Gwen lifted her head. “Do you have delusions of supervillainy or what—He Who Must Not Be Named, lurking in the shadows?”
Mac winced, but the man’s voice stayed mild. Nothing of the sort to put chills down anyone’s back. “Close enough, for now.”
Gwen drew breath—Mac felt the suddenness of it, and closed a hand around her arm to stop her words. They were supposed to ask questions, make demands...that was their role here.
He was not inclined to fill it.
She subsided, and he turned the hold into one of reassurance.
After a few moments, he heard a disgruntled noise.
For damned sure an object came hurtling out of the darkness. Mac jerked Gwen aside, and her leap of fear funneled in through the blade, slicing along nerves that felt too much of its pleasure.
Far too much.
It didn’t used to be that way.
The object slammed to the pocked concrete beside them, and even as Mac recognized it as a suitcase, the man—disdainful, somewhat amused—said, “You should dress your girlfriend.”
He felt Gwen’s frown as surely as he’d felt her fear, but this time she kept her voice low. “What—”

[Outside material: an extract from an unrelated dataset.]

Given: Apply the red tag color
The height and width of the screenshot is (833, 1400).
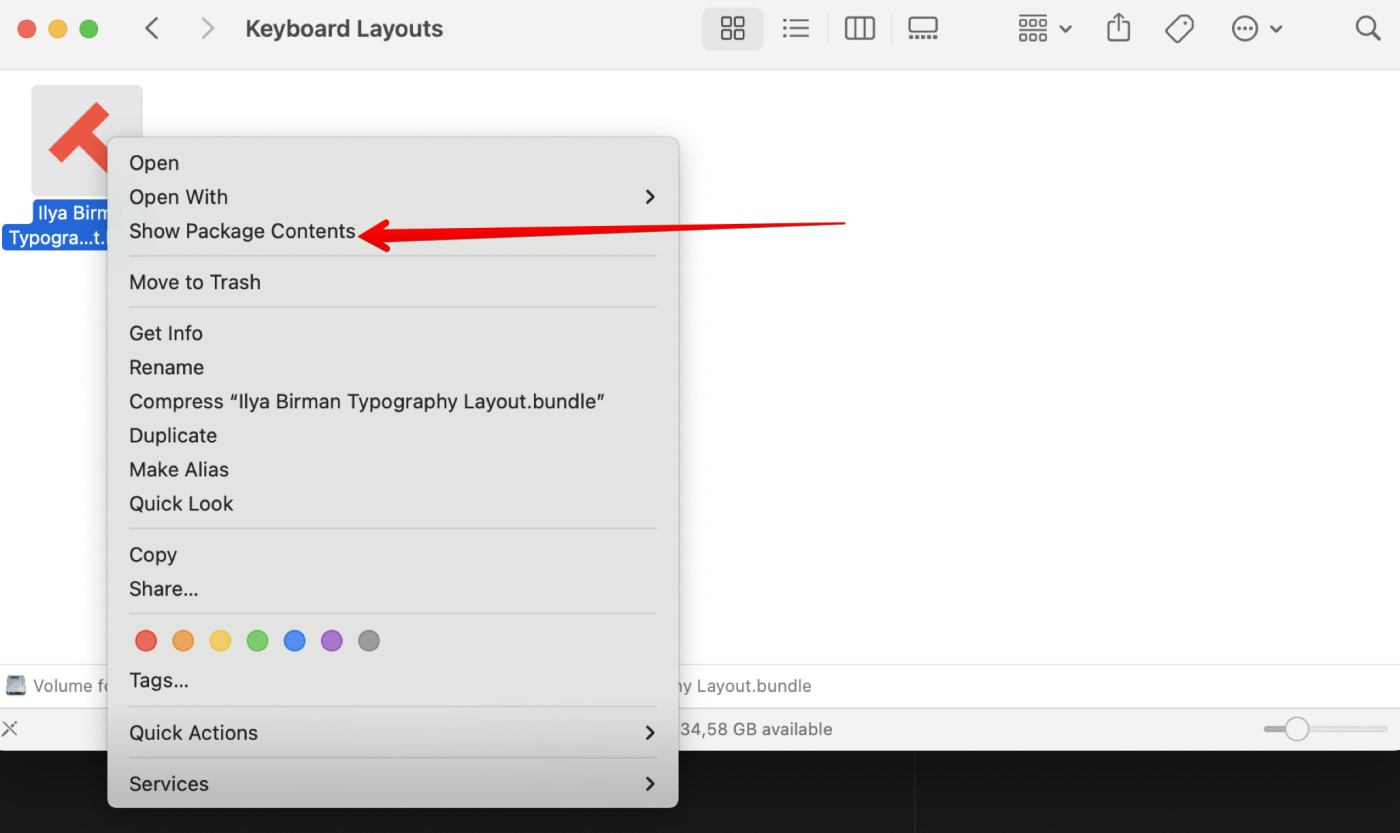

“A suitcase. Your suitcase.”
“Wow,” she said, and this time she didn’t mutter it. “That is impressive. Supervillain-wise, I mean. Stealing suitcases.”
Mac couldn’t help a smile at that. So damned bold.

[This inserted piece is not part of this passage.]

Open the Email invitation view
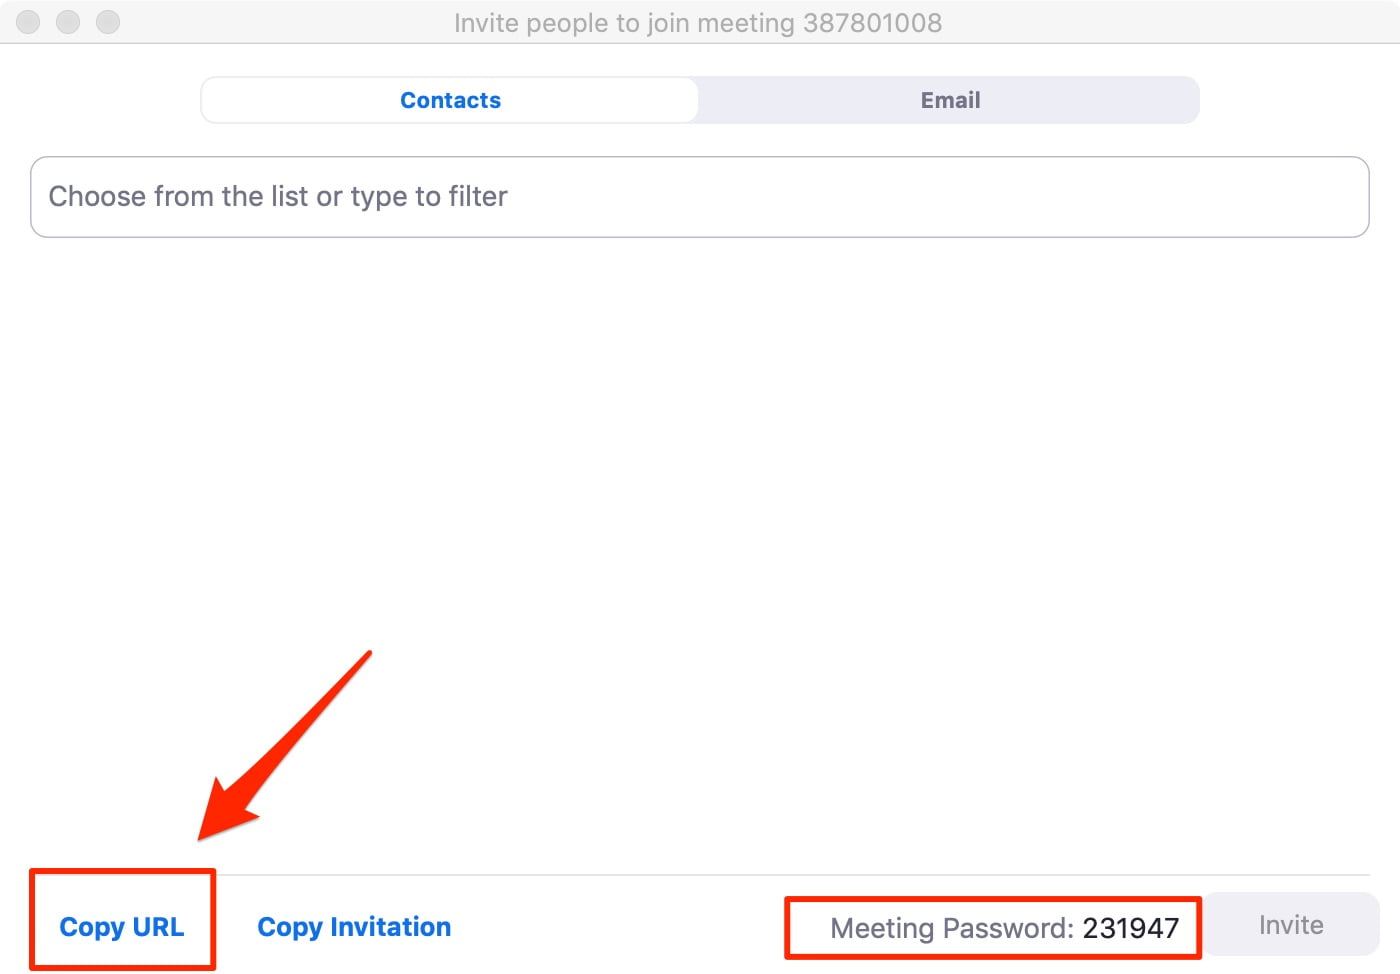click(x=948, y=99)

“I didn’t,” the man said. “But I did take it from the one who did. His fear was delicious.”
His fear was delicious.
Mac stepped away from Gwen, unconscious of it—took another step, all the while staring up at that dark corner. This man knew...
“I thought that might get your attention,” the man said.
“Who are you?”
Now he was playing by the man’s rules. Now the voice held satisfaction. “The proper question is, who are you? I had my reasons for coming here...you were not among them. Yet here you are.” A considering pause. “Perhaps drawn, much as I. Perhaps chance. Or perhaps it simply doesn’t matter. However, I have found you now.”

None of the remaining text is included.